I spent several months traveling back and forth from Savannah to Durham, still going through tests to try and determine the exact type and treatment options I had available. The traveling began to wear on me, so we ended up relocating to Durham. After all of the tests, the medical team still did not have a clear understanding of why I, at age 25, was experiencing congestive heart failure. They chalked it up to a potential virus attacking my heart.
Relying on medication alone to control my symptoms, I managed to continue forward for just over a year, but then my health worsened. After requesting an ECHO cardiogram, we could see that my heart was even more deteriorated. It was at this point when “heart transplant” was first shared. I couldn’t believe it! Even before being added to the transplant waiting list, I had to undergo more tests to see if I was a potential candidate. During one of the tests, I had to be admitted to Duke. My heart now required constant IV medicine to keep it pumping.
Duke confirmed that I was an eligible transplant candidate, and fortunately, my name was added to the UNOS database, near the top. My second chance came quickly. I was placed on the national transplant waiting list on Monday, and the following Sunday, I received the precious gift of a new heart. It was unbelievable and a miracle!

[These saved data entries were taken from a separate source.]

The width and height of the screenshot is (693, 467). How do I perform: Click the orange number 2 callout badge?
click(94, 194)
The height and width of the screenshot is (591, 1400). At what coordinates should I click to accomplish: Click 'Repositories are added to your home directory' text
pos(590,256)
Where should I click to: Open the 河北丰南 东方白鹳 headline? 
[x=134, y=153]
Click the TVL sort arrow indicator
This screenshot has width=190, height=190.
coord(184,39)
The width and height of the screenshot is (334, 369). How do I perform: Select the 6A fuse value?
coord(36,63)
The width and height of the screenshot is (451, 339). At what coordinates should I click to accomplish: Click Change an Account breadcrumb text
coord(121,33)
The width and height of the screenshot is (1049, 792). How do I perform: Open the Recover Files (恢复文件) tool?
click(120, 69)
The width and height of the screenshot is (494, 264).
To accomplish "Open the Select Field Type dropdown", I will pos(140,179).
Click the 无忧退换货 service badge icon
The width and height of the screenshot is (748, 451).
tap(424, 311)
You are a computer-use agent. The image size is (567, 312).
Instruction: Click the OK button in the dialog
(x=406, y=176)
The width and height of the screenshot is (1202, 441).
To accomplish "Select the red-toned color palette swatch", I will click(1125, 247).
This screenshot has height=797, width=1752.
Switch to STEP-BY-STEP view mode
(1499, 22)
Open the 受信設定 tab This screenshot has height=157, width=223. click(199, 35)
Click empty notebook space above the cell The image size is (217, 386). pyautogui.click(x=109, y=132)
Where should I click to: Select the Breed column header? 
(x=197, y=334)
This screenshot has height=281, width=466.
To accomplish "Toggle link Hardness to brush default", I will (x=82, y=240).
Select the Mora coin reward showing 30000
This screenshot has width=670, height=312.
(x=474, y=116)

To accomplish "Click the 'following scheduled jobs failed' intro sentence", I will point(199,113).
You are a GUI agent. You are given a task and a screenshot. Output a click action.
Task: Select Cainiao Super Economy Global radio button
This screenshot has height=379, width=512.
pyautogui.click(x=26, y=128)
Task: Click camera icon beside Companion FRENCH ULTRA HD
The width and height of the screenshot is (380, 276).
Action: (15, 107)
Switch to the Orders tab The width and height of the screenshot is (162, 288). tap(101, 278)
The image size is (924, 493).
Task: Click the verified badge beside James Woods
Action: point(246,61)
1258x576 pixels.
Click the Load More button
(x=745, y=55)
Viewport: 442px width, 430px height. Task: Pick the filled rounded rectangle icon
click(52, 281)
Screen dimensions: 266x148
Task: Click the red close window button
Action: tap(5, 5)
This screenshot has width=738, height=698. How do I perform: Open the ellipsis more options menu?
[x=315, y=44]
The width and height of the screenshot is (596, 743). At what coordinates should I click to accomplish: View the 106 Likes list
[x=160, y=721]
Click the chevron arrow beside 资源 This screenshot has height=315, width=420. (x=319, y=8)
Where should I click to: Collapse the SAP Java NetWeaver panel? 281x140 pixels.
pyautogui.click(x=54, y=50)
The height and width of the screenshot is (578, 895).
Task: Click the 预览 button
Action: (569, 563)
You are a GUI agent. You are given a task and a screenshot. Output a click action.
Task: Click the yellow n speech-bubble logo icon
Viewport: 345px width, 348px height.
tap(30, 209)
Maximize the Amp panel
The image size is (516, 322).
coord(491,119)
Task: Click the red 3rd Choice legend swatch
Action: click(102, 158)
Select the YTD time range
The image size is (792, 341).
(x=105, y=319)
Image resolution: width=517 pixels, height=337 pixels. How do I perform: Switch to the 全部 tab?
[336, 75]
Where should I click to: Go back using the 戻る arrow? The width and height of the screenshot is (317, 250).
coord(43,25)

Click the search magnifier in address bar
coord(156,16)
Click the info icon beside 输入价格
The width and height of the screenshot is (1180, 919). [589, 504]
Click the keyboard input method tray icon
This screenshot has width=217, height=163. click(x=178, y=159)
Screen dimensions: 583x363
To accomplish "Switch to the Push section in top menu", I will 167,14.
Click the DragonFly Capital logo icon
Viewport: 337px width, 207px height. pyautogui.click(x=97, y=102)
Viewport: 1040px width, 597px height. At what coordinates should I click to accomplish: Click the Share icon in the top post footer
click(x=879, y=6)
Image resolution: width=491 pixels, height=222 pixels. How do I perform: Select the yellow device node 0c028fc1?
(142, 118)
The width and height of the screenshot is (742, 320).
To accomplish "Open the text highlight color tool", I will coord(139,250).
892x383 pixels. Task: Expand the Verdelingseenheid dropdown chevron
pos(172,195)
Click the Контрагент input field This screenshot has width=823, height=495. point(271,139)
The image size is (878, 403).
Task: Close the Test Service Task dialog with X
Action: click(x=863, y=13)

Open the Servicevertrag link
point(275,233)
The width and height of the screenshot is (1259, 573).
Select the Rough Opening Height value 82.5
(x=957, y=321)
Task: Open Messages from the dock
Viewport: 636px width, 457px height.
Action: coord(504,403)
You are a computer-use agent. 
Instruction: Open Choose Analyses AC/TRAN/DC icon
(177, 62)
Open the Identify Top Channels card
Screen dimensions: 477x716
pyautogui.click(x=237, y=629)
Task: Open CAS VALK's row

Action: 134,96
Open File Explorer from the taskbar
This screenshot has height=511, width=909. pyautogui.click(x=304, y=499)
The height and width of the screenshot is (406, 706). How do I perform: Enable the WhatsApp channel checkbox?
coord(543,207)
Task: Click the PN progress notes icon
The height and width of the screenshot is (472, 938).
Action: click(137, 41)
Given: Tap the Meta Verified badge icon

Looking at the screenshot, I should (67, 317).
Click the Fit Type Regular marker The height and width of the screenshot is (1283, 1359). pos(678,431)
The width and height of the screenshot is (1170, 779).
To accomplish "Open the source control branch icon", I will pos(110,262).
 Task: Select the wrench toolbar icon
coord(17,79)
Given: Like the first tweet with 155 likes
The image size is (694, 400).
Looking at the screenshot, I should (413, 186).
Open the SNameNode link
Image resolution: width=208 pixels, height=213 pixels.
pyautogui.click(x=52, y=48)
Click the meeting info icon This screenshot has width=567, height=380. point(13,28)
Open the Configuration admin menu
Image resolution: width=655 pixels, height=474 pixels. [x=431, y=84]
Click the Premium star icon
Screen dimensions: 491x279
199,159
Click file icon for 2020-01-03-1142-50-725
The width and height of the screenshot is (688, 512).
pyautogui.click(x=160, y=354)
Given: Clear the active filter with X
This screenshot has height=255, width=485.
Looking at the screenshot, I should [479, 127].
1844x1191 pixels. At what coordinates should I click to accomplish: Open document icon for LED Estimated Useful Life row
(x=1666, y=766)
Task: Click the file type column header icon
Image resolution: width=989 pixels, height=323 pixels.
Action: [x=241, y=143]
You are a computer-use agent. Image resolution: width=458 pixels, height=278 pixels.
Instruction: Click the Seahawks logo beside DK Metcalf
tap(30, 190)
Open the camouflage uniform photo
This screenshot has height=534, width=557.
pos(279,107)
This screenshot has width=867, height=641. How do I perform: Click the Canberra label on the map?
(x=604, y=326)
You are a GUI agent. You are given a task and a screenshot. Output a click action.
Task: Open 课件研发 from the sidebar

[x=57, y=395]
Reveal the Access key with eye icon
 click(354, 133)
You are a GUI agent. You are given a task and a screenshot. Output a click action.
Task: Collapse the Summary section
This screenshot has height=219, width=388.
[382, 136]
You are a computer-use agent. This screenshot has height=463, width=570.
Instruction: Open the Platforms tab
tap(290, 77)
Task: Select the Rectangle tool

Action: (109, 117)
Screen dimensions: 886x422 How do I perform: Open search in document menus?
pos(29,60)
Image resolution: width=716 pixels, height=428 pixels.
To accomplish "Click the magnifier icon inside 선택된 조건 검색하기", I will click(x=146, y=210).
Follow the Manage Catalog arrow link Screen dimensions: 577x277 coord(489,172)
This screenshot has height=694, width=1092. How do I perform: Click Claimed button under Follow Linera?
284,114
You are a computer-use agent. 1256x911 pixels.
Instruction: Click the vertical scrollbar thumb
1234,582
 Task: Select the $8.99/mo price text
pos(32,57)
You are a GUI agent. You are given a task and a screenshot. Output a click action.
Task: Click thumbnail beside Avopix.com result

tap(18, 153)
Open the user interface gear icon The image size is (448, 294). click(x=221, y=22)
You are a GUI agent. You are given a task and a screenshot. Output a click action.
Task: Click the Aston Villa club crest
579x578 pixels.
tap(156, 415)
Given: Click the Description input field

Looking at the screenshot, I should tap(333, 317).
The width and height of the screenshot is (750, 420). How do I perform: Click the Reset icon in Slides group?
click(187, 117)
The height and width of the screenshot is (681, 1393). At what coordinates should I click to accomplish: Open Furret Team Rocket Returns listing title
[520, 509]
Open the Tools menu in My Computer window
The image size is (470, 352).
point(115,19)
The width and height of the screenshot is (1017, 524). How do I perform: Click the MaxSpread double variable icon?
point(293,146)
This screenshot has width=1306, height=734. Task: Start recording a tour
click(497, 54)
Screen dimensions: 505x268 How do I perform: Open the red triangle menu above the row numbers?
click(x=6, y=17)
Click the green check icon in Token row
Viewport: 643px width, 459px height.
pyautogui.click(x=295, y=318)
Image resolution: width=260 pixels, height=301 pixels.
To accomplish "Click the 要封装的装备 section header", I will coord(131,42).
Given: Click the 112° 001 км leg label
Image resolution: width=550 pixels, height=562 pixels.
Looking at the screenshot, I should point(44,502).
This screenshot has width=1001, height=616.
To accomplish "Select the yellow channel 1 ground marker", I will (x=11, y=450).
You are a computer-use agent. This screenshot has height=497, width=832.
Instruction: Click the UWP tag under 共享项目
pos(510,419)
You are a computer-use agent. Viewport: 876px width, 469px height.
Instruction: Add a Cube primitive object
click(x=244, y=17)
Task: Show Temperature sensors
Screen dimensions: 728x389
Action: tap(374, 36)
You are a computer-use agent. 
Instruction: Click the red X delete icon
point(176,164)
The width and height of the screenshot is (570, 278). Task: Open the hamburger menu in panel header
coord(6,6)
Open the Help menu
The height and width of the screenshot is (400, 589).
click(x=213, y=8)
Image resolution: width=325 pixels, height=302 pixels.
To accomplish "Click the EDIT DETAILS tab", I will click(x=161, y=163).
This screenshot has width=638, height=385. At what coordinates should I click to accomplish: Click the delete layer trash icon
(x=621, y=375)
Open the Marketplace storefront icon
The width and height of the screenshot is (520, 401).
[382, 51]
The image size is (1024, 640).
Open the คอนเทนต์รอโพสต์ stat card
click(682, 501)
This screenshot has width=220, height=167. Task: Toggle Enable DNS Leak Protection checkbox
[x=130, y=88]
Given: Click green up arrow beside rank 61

After the transplant I began to feel wonderful for about three months, but suddenly started feeling worse again. I couldn't do anything – no exercising, daily chores, bathing, dressing, or even getting up. My doctors began a series of test once again to figure out what was wrong. Several months later I was diagnosed with Mitochondrial disorder. It was a rare disease that can affect your body in different ways. There is no cure. I was given supplements, and I am currently doing much better. The doctors ended up reviewing a biopsy of my old heart and they confirmed the Mitochondrial disorder hadattacked my heart muscle, causing me to go into congestive heart failure.
This journey was such a shock and surprise to my family and me. Never in a million years did I think something like this would or could happen, especially at my young age. But, I will be forever grateful to the brave woman who said “yes” to being an organ donor, allowing me to live a normal, full life free of congestive heart failure.